◆ **DIRECTIONS FOR THIS TASK**
Rescale the entries from the line with "At what coordinates should I click to accomplish: Click" up to and including the line with "will tap(124, 253).", and give only those lines. Reproduce each line, requests included, but multiply every coordinate in the answers by 1.45 and round to whole numbers, with halves rounded up.

◆ **RECORDS FOR THIS TASK**
☆ ☆ ☆ ☆

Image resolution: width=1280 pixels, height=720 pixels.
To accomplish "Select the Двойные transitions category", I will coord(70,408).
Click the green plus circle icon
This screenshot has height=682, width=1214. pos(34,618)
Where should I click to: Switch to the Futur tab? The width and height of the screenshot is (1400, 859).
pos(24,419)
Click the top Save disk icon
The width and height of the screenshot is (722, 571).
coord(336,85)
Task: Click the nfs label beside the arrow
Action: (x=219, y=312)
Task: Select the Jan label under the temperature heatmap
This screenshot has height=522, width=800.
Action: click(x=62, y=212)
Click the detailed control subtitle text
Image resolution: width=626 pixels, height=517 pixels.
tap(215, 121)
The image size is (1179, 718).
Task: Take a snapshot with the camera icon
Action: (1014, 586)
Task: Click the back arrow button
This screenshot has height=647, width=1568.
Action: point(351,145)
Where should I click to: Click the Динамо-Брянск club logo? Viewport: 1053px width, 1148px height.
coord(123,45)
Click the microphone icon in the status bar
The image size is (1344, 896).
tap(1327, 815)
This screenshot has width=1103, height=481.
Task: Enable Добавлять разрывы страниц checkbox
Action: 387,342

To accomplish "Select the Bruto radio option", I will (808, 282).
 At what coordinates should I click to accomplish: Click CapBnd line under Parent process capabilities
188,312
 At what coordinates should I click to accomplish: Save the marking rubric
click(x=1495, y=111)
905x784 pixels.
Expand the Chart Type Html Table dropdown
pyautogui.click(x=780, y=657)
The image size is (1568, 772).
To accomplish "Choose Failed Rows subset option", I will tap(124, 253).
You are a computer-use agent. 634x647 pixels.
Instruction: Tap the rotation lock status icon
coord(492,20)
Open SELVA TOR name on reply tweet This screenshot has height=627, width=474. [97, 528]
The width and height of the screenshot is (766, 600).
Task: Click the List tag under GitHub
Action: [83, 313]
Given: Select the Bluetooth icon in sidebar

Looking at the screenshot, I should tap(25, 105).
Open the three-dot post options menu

☆ ☆ ☆ ☆

◆ **COMPLETED TASK**
 At what coordinates should I click to accomplish: Click CapBnd line under Parent process capabilities
273,452
 At what coordinates should I click to accomplish: Save the marking rubric
click(x=2168, y=161)
905x784 pixels.
Expand the Chart Type Html Table dropdown
pyautogui.click(x=1131, y=953)
The image size is (1568, 772).
To accomplish "Choose Failed Rows subset option", I will tap(180, 367).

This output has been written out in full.